## [Page]
= = = = =
In computer programming, you gain great speed benefits by writing graphics software in assembly language, rather than a compiled language such as C. But assembly is purpose-designed for a single microprocessor family. Change families, and all your work must be thrown away. So this optimization require one big assumption about future use of your software.

In investing, you can gain higher returns with leverage. But the greater the leverage, the more central your assumption of price stability or continuity, the greater your reliance on avoiding one really bad day, and its associated margin call.

In advertising, you can maximize conversion rates by having each CPC ad click through to a specific landing page designed for that ad. But the amount of work required to make a campaign-wide change increases by an order of magnitude.

Maximizing international trade optimizes economic output but greatly increases exposure to common-factor economic collapse, such as a discontinuity in the oil supply.

Thus optimization increases performance (narrowly measured), but also exposure to Black Swans.

Gas prices vs home prices

Wednesday, June 25th, 2008

A recent Wall Street Journal article’s claim that gas prices will make Riverside real estate worthless is exciting but exaggerated.

Paraphrasing the argument: imagine you are the canonical Riverside resident, commuting to LA in a flag-draped SUV. That’s 12mpg, $4.80 per premium gallon, 120 miles per day, 210 days per year: over $10,000 per year in gas, requiring at least $12,000 in pretax earnings or 20% of the median family income. (The WSJ article concludes about $14k after tax, using different assumptions.)
= = = = =
## [Extracted information]
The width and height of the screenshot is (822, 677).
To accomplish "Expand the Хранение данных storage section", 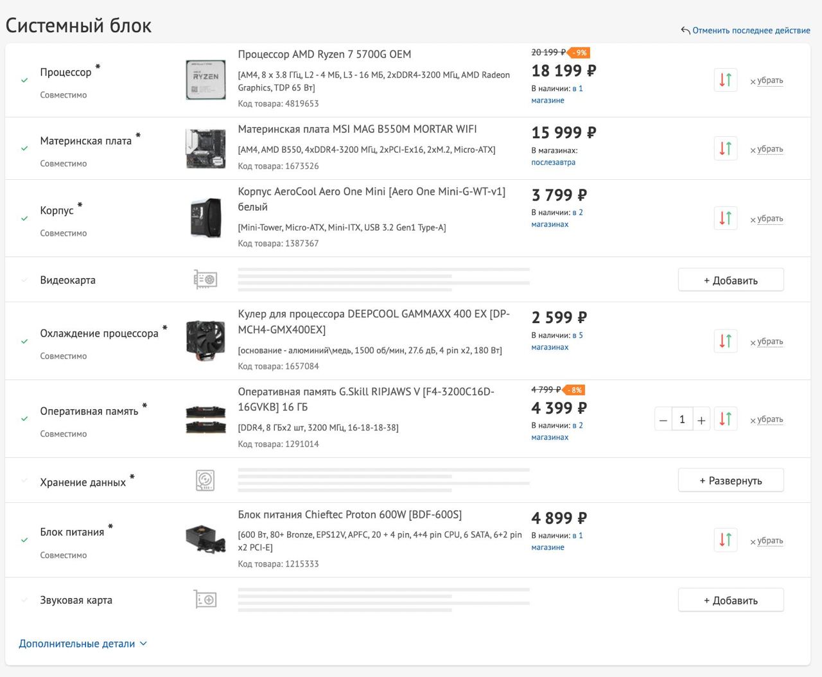I will [731, 480].
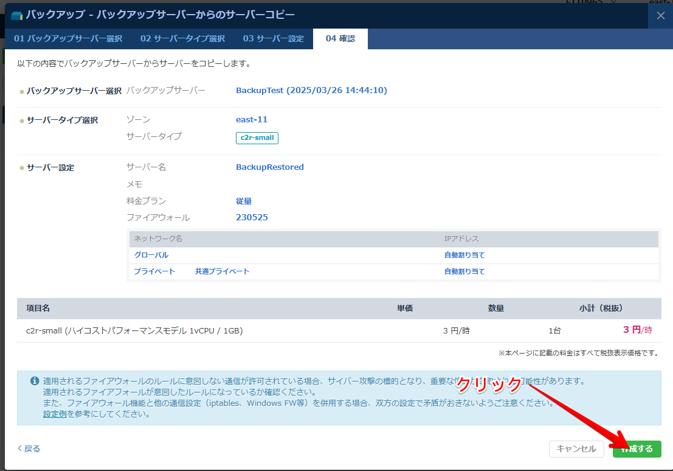
Task: Click the blue info icon in firewall notice
Action: [35, 382]
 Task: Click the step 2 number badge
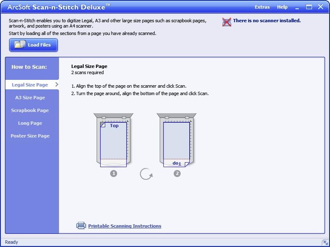click(x=177, y=174)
= = = = =
In the page's Riverside commuting example, how many miles per day does the resident drive? You can set the material aside; it isn't needed.

120 miles per day.